I frowned. “And you want to be a psychometric? It’s not really a fun condition, Natalie.”
The loudness of her thoughts faded again as she switched the device off. “You know, they made a recording of your conversation with Jackson. I listened to it -“
“My condolences.”
“And you know what I realized?”
“That you shouldn’t let yourself be interrupted?”
Natalie gave me a longsuffering look. “That we were ultimately the same. All that time I was annoyed by his stupid grandstanding, his mugging for the camera, and we both just wanted to know what drove a serial killer to hurt people so badly. It was after that, when I realized there was something special about the consultants they brought in and while I was trying to figure out what it was, that I met the Mask, and they explained to me the truth. If we hadn’t been separated, if we were like we were intended to be, one mind in perfect fellowship, no one would ever feel the need to do such horrible things.”
“Natalie you’re a cop,” I said slowly. “Surely you realize preventing crime is not nearly as simple as increasing the empathy people have. Lots of-“
“Of course it’s not,” she said emphatically. “The masks we wear do more than bottle up our empathy, they’re shackles that stunt every aspect of our personality. Even AJ Jackson and I are just facets of the same driving forces, Armor. A serial killer – any death – is a tragedy. But I realized that law enforcement, while critical, is just treating the symptom. Until we can remove the masks and rejoin the single Mind we’re doing nothing more than making the patient comfortable while it dies. Can’t you understand that?”
Aurora and I shared a worried look. There was an undercurrent of unknowability in Natalie’s words that was troubling. She was coming off as a gap – a true believer in the dogma she espoused. Some part of her mind had left the purely physical and gone somewhere simply psychometry couldn’t follow. I wondered if the Masks knew of the effect they’d had on her, and what that effect might mean for them. For her.
And for Aurora and I for that matter.
We’d have to puzzle those details out later. I looked to Hat Trick. “And you find the omnimind interesting?”
“Not particularly, but the chance to work on tech like that,” he waved his hand towards Natalie’s smart watch, “was too much for me to pass up. I’ve spoken with Alvin several times about things we can do with evolving technologies to create new applications for psychometry.”
A snatch of a previous discussion came back to me. “You’re the one working on true telepathy.”
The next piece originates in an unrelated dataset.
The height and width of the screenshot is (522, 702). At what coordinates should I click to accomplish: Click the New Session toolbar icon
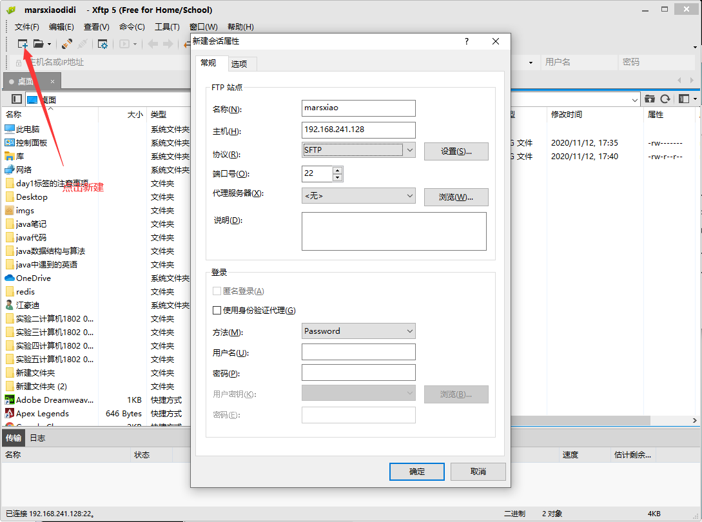click(23, 44)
“It’s a subject that’s come up. There are other things to try, too – the work with Helio and his daughters was pretty fun, too.” He shrugged. “I’m not sold on the Mind that the Masks talk about but I admit their other ideas do really intrigue me. The fugue treatment we used with Helio was something they’ve been working on for years.”
I felt my eyes narrowing a bit. Something didn’t add up. “What does Vinny get out of all this? You make it sound like you’ve been working together and with the Masks for years. That sounds like a much deeper investment than just a problem with the balance of power in Silicon Valley.”
“It’s because he’s-” Hat Trick caught himself, then shook his head. “No, better to ask him yourself.”
“Oh?” Aurora actually perked up a bit at that. “Will we get the chance?”
“Sure. You’re coming with me,” Natalie said.
I raised an eyebrow. “Are we?”
“Come on, Armor,” she said. “We both know I can make you and there’s nothing you can do about it.”
I sighed but Aurora gave me a tolerant smile and lifted me to my feet. “Come on. It can’t hurt to see whatever she wants to show us.”
The two of us got to our feet and I said, “Lead on, then.”